▶ Exercise brief
Copy the report on QA pair corpora word for word, from "3,424 ChatGPT-annotated documents" to "and 2,491 answers.".
====== Passage
Grant agreement: Academy of Finland no. 345610
Start date: 01-01-2022
Duration: 24 months
WP 1.3: Report on QA pair corpora
Date of reporting: 02-11-2023
Report author: Anni Eskelinen (UTU)
Contributors: Anni Eskelinen, Veronika Laippala, Amanda Myntti, Erik Henriksson, Sampo Pyysalo (UTU)
Deliverable location: https://github.com/TurkuNLP/register-qa | https://huggingface.co/TurkuNLP
100 manually annotated documents for question-answer pairs from a random sample of the documents labelled as having the QA label from the English web-scale dataset Falcon-refinedWeb. The dataset is split into 40 dev and 60 test, and includes 345 questions and 192 answers.
218 manually annotated documents for QA pairs from a random sample of the documents labelled as having the QA label from the Finnish web-scale datasets Parsebank, CC-Fi and mC4-Fi. The dataset is split into train, dev and test with 100, 50 and 68 documents respectively. The dataset includes 376 questions and 333 answers.
3,424 ChatGPT-annotated documents for QA pairs from a random sample of the documents labelled as having the QA label from the Finnish web-scale datasets Parsebank, CC-Fi and mC4-Fi. The dataset has been only used for training. The dataset includes 2,919 questions and 2,491 answers.
The first three datasets have been used in the training and testing of the QA pair extraction model introduced in report D.1.3.3 , and do not necessarily include QA pairs, as the documents were annotated by not taking into account whether there was a pair or not and instead by only annotating text spans for either a question or answer. The data for the first three can be found here: https://github.com/TurkuNLP/register-qa/tree/main/token-classification/annotated-data
QA pairs retrieved by the qa pair retrieval pipeline from several different corpora: the Finnish Parsebank, CC-Fi, mC4-Fi and the English Falcon-refinedWeb. The QA pair corpora includes almost 200K retrieved pairs from 125K documents after discarding low quality pairs. The final pairs can be found here: https://github.com/TurkuNLP/register-qa/tree/main/token-classification/qa_predicted_final_files
The publication details will be updated later (work submitted for LREC-COLING 2024).
============
====== Data records
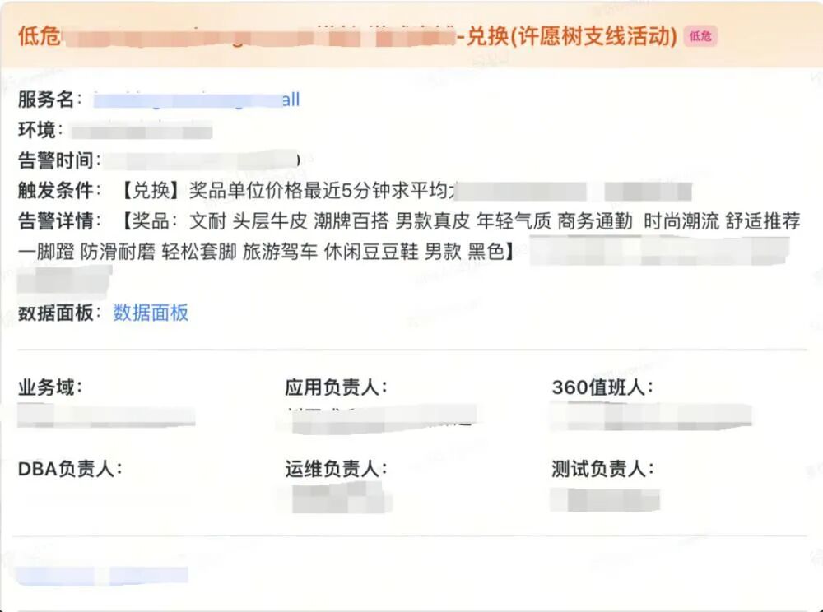Click the pink 低危 severity badge
The height and width of the screenshot is (612, 823).
pyautogui.click(x=700, y=36)
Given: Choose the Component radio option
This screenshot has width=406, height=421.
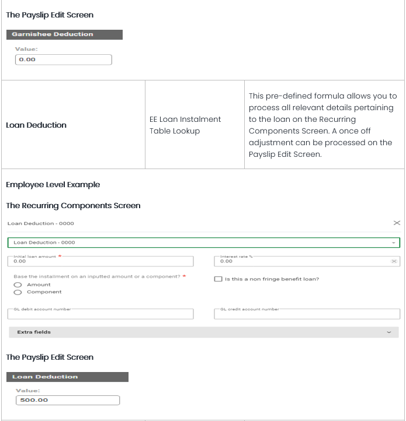Looking at the screenshot, I should [18, 292].
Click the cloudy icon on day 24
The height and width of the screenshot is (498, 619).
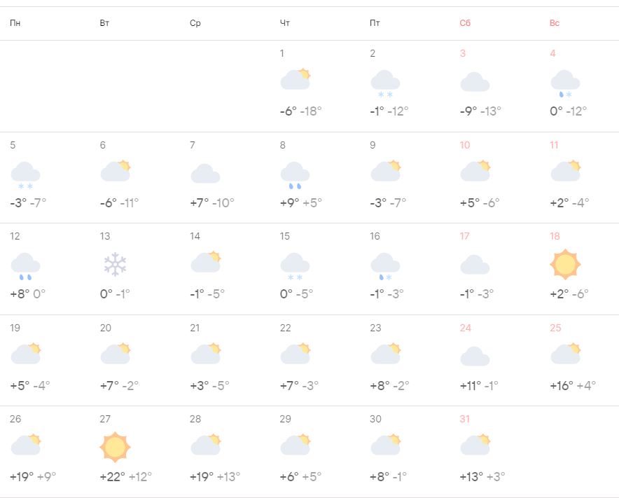(475, 356)
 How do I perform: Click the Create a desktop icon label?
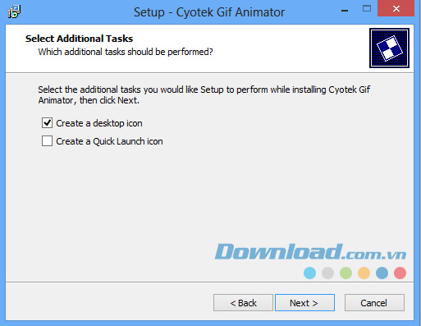tap(99, 123)
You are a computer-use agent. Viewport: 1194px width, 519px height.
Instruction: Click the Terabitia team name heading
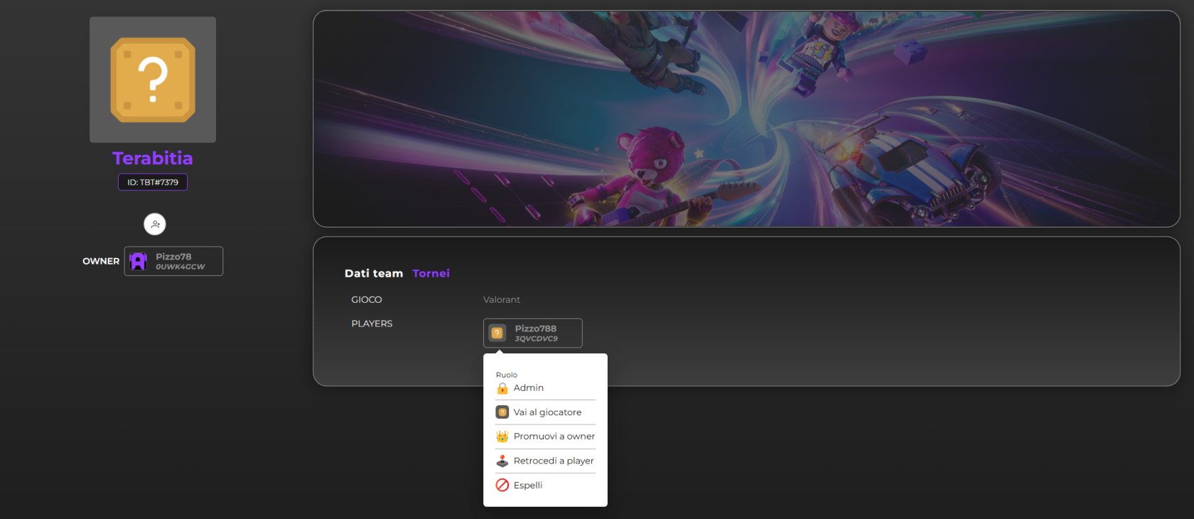click(x=153, y=158)
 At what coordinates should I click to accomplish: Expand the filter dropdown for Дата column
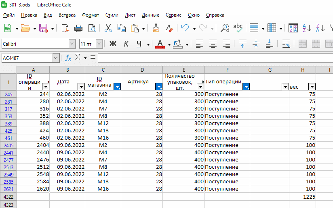point(81,86)
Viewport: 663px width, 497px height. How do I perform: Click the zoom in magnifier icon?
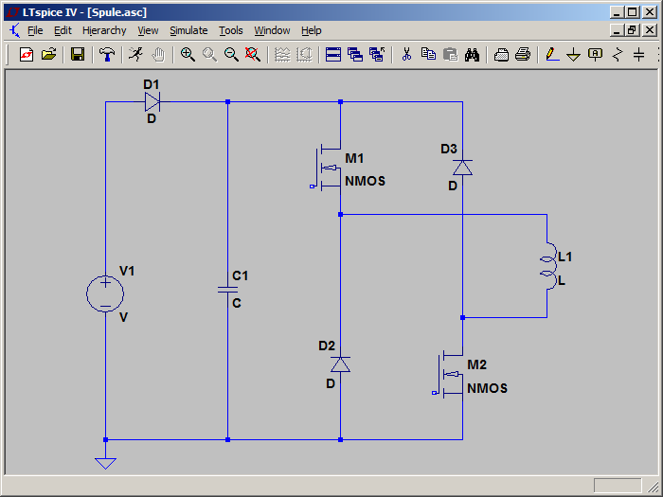(188, 54)
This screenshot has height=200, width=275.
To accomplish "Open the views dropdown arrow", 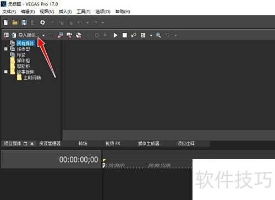I will 151,35.
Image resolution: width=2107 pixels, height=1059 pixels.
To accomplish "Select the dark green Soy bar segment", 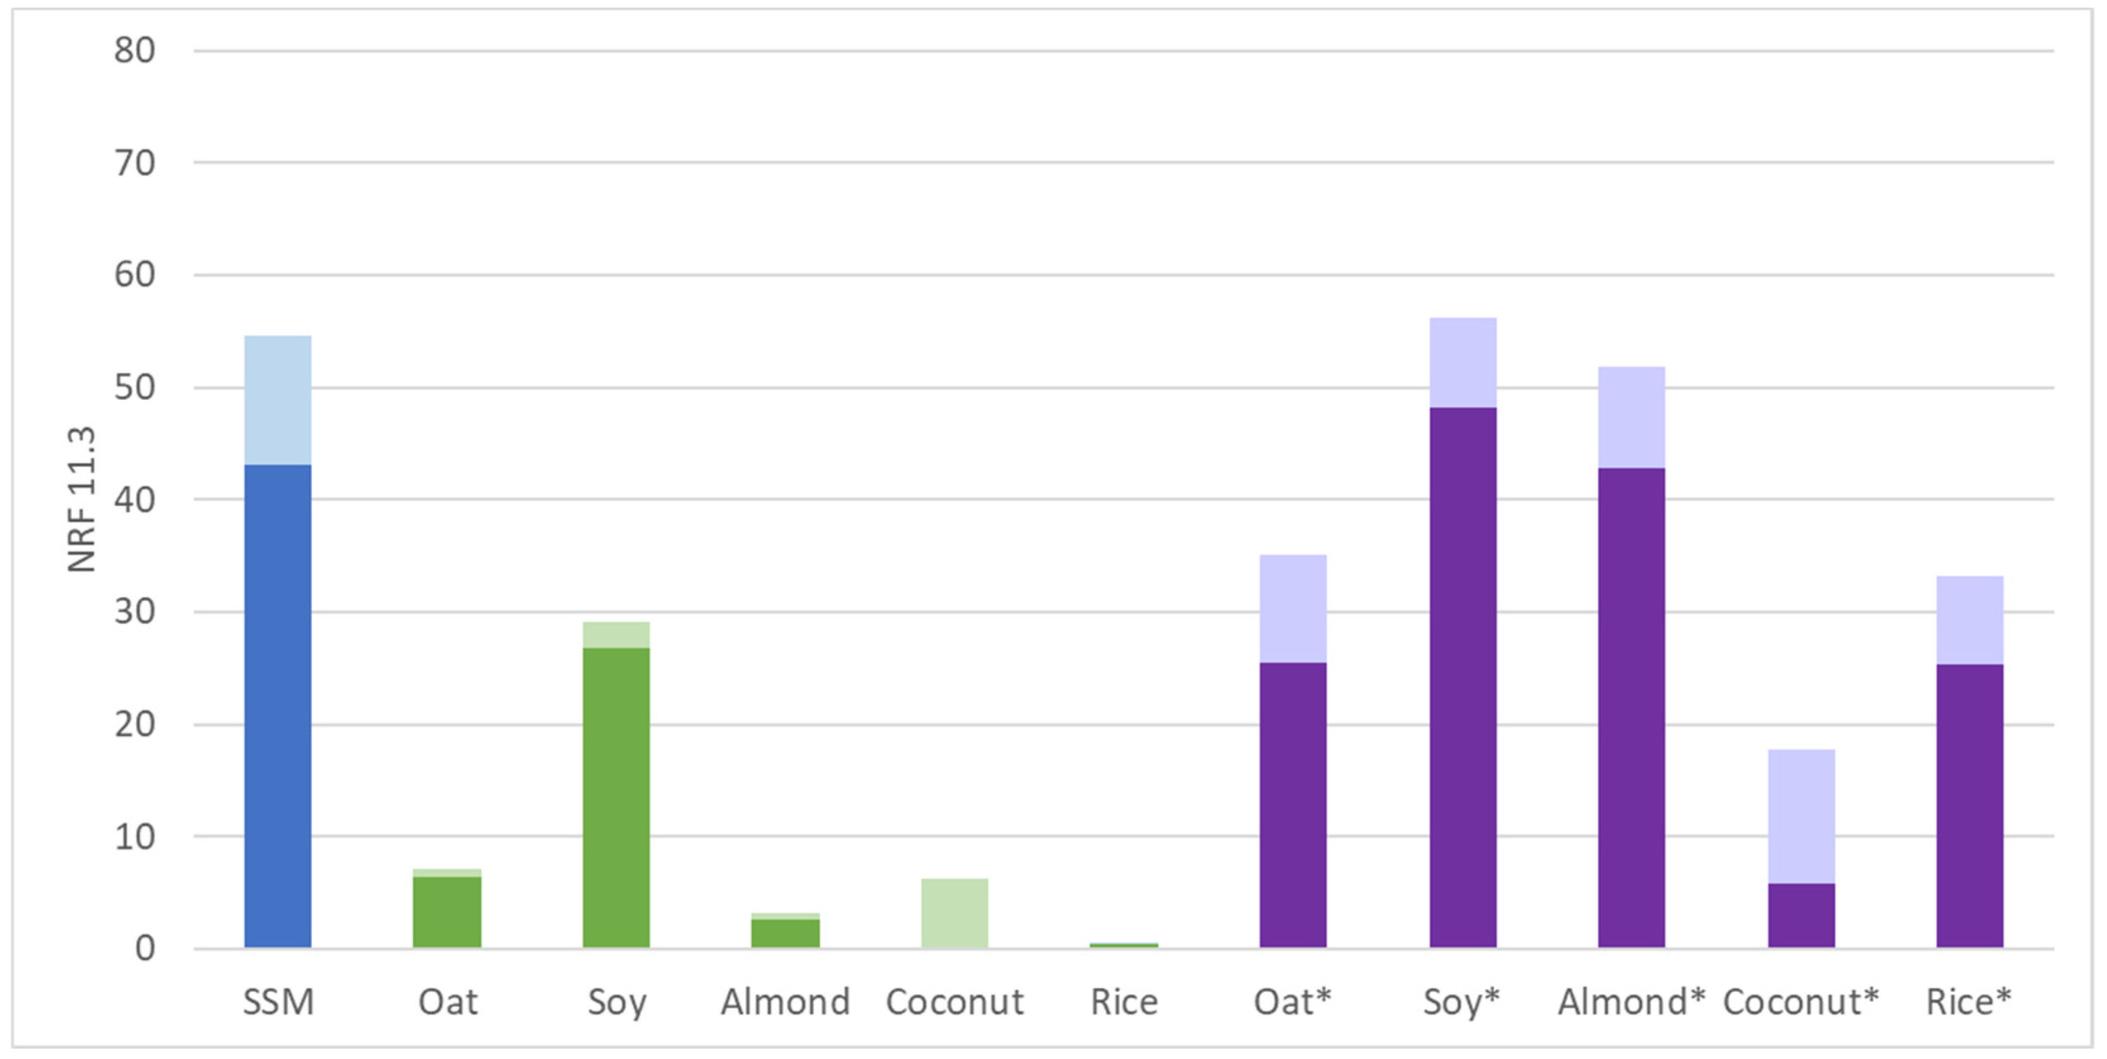I will pyautogui.click(x=616, y=797).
============
▶ Solution below
3,424 ChatGPT-annotated documents for QA pairs from a random sample of the documents labelled as having the QA label from the Finnish web-scale datasets Parsebank, CC-Fi and mC4-Fi. The dataset has been only used for training. The dataset includes 2,919 questions and 2,491 answers.